II. Du provocateur au ringard
III. Musicalement illégitime, sociologiquement authentique

TEXTE

Comme le rappelle David Looseley [2], la figure de Johnny Hallyday a suscité peu d’attention de la part des études académiques, en France ou dans les études étrangères portant sur la culture française [3]. Pourtant, étudier « Johnny », c’est déjà constater un phénomène qui attise la curiosité du chercheur : celui d’un musicien à la fois populaire et non légitime, constat d’autant plus troublant à l’ère où les frontières entre cultures « savante » et « populaire » deviennent certes poreuses mais surtout facilitent l’interdépendance et les échanges entre deux mondes nettement distincts jusque dans la deuxième moitié du xxe siècle [4].

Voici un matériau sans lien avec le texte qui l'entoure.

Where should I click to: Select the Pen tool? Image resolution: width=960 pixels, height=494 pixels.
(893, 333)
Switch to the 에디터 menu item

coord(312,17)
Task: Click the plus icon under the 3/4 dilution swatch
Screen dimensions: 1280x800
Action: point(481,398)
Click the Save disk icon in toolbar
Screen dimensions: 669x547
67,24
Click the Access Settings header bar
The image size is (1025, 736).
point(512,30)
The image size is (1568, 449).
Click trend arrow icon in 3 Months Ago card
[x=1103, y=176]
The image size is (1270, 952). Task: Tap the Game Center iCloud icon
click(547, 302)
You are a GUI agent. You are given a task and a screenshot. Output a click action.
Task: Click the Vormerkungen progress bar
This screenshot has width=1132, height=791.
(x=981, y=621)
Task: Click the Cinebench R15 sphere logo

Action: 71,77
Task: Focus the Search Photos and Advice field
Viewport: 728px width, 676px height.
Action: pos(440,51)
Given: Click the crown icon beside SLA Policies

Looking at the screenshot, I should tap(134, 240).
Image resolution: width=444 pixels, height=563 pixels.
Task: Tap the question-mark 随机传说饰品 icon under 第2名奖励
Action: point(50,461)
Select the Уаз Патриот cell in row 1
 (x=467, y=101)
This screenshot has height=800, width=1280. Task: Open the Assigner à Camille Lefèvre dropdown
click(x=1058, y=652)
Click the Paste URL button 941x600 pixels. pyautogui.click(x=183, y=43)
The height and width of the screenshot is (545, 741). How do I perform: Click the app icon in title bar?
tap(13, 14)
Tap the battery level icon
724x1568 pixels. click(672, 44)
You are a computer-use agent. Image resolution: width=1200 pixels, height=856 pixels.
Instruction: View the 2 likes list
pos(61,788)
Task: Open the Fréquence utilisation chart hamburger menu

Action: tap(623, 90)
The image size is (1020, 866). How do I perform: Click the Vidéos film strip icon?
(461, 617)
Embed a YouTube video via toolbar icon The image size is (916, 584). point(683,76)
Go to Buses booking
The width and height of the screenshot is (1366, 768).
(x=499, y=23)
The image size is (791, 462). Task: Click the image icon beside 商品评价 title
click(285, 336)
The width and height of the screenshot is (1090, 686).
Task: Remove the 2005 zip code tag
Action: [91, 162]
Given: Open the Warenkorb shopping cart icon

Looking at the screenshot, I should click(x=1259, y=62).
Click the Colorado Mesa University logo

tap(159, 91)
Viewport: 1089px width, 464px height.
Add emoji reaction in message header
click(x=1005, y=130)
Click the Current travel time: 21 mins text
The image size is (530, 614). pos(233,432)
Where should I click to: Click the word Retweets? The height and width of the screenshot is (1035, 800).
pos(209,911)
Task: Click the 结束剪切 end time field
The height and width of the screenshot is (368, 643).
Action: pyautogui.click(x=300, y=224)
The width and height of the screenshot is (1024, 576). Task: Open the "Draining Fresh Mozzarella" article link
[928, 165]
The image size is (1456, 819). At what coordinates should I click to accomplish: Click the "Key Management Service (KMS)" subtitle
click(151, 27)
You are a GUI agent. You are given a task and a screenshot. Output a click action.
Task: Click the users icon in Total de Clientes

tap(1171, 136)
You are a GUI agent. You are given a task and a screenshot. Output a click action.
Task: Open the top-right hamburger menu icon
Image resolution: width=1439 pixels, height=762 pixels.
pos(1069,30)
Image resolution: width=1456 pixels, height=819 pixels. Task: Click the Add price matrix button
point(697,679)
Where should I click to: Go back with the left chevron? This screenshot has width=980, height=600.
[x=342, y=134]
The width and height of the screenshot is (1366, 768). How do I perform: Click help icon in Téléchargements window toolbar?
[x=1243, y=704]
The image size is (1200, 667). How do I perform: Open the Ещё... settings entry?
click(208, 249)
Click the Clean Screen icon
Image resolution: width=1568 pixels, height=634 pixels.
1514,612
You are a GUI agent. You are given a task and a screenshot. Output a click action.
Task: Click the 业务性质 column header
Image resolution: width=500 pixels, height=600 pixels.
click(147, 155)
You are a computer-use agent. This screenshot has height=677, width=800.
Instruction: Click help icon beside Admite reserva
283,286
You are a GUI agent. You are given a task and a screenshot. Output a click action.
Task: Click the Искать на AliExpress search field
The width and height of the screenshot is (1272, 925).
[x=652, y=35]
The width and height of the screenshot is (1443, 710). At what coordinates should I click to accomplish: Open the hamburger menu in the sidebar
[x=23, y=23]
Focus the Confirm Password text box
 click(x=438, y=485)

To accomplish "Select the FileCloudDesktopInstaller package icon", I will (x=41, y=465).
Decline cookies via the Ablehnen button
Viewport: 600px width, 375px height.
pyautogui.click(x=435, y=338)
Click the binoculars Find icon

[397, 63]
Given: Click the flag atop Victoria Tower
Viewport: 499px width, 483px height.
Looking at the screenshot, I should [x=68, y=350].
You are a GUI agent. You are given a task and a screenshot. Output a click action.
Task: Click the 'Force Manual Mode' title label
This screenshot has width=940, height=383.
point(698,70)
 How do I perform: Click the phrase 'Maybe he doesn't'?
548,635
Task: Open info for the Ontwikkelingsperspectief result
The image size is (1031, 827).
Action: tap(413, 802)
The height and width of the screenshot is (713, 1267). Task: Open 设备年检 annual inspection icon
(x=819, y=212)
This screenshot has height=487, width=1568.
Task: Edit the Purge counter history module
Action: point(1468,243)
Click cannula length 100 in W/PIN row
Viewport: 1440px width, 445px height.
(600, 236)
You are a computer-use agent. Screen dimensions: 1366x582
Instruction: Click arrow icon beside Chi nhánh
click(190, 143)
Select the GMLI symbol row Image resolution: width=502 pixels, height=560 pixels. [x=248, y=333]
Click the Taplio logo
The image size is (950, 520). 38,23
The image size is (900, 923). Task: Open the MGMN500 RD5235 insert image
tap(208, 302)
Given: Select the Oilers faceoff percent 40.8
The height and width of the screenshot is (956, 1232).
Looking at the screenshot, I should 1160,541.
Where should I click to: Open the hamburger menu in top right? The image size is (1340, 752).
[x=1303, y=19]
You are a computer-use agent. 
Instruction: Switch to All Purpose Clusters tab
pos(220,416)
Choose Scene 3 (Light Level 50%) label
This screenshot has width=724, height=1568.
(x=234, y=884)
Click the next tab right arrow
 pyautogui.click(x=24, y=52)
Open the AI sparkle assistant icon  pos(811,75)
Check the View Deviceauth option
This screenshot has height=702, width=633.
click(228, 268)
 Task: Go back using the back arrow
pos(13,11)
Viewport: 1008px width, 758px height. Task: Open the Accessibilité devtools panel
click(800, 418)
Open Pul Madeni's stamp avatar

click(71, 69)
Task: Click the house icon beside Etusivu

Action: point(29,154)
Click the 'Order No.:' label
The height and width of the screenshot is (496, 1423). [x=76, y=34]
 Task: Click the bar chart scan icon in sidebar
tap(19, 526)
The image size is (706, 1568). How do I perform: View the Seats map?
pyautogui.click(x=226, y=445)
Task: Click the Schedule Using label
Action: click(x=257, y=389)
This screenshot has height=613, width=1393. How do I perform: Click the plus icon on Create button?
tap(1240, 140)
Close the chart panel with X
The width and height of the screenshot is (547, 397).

Christian Le Bart propose dans son ouvrage d’étudier la construction et les évolutions médiatiques de la figure du chanteur, face au constat du manque de données fiables sur le public de Johnny Hallyday formulé par Yves Santamaria dans ce qui constitue le premier véritable ouvrage académique sur l’artiste [5] (p. 82). Le livre de Le Bart repose alors sur l’analyse des discours de presse pour comprendre la fabrication de l’« icône », mais surtout déceler comment Johnny a fait l’objet d’une véritable entreprise médiatique de totémisation durkheimienne : une instrumentalisation visant à faire du personnage Johnny Hallyday une figure « suffisamment [ambivalente], [multiple] et [changeante] pour parler à tous, [disponible] aux projections affectives et identitaires les plus diverses » (p. 35) [6]. Le livre se compose de trois chapitres : l’hommage posthume ; la désillusion du rockeur rebelle et sa ringardisation ; et enfin, sa relative rédemption médiatique. L’occasion est donc ici donnée d’observer quelles sont les caractéristiques appliquées au « totem » Johnny, et comment la totémisation, loin d’évoquer des attributs stables, « permet de raisonner en termes de processus dynamiques » (p. 35), dont le sens et la portée se modifient au fil du temps et en échos aux évolutions de la société.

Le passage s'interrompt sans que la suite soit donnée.